Era impossibile misurare quanto tempo fosse trascorso. La galleria non cambiava. Il respiro gli usciva a brevi rantoli irregolari. Ogni centimetro di lui, dentro e fuori, sembrava rivestito da uno strato di cenere.
Si ricordò della bottiglia d’acqua nello zaino e la aprì. Rimescolò in bocca il primo sorso, lavandosi via la polvere dai denti, e lo sputò per terra. Poi ne bevve un altro, lungo e abbondante, senza preoccuparsi di razionare l’acqua. Sentendosi un po’ meglio, riprese ad arrancare.
A un certo punto, si accorse di un leggero venticello che gli soffiava sul viso. “Un’altra corrente” pensò, e si chiese se dovesse provare a rifugiarsi dietro una roccia. Ma il venticello restava lieve e portava con sé un’aria decisamente più gradevole di quella che aveva respirato fin lì. Gli calmò il male al petto e il dolore alle tempie.
Pensò che il luccichio che scorgeva in lontananza fosse solo un riflesso della sua torcia. Ma quando la rivolse verso terra, continuò a vederlo. Si mosse più in fretta, facendo alzare altra polvere. — Ehi! — cercò di gridare. Ma non sentì nemmeno la sua stessa voce.
Poi riuscì a distinguere una figura, grigia e spettrale come tutto ciò che lo circondava. Intravide di nuovo una luce, ora più brillante. Gregor si mise a correre… be’, più che altro a galoppare in modo impacciato, perché si era fatto male a un ginocchio quando era sceso dalla roccia.
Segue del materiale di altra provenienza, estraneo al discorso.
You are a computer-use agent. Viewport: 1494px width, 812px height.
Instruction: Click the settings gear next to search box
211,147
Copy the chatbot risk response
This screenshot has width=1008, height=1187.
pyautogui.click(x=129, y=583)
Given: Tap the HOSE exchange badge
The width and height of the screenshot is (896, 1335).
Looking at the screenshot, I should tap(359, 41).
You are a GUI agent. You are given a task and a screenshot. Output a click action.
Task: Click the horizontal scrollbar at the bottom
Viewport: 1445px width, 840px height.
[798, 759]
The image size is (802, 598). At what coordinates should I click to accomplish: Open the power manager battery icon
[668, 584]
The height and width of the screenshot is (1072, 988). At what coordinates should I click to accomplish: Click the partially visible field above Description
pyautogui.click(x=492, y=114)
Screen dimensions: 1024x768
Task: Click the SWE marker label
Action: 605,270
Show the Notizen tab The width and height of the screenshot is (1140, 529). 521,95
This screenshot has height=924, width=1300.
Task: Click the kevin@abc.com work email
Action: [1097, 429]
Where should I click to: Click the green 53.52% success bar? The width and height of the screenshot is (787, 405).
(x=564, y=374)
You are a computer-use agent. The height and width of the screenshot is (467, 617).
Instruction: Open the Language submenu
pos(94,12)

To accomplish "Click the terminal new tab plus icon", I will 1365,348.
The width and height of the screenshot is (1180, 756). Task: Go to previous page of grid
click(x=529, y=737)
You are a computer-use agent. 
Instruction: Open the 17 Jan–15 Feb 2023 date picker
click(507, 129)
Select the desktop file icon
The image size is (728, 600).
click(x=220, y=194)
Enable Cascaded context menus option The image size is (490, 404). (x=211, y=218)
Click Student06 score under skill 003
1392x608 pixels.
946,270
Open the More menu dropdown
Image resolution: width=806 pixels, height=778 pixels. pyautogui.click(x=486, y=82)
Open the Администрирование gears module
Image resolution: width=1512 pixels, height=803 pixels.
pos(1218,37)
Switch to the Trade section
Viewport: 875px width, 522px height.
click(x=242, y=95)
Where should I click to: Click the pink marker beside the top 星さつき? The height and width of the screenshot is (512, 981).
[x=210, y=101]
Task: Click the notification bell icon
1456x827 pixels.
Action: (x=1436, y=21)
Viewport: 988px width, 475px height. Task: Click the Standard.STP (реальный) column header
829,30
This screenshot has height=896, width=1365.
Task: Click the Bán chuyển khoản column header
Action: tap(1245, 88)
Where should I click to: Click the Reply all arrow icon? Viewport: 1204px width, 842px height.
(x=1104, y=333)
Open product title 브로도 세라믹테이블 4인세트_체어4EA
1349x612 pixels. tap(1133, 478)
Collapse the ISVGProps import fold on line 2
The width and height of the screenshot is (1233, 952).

— Ehi! — gridò ancora, e stavolta riuscì a sentirsi e la figura si girò.
Gregor si fermò di colpo. Un’occhiata all’espressione di Howard confermò quello che aveva temuto. Qualcuno era morto.
— Chi è? — chiese Gregor, il cuore che gli si schiantava contro le costole. — Boots?
Howard fece un passo di lato, strizzando gli occhi verso le figure grigie davanti a lui. Boots stava bene. Era seduta sul dorso di Temp, e teneva in mano lo scettro con la sua minuscola luce. A prima vista, sembravano tutti a posto. Ripred, Cartesian, Luxa, Hazard, il grappolo dei quattro pipistrelli… Ma aveva contato male. C’erano solo tre pipistrelli stretti l’uno all’altro.
Distesa a terra, quasi nascosta dalla polvere, la testa posata nel grembo di Hazard, c’era Thalia.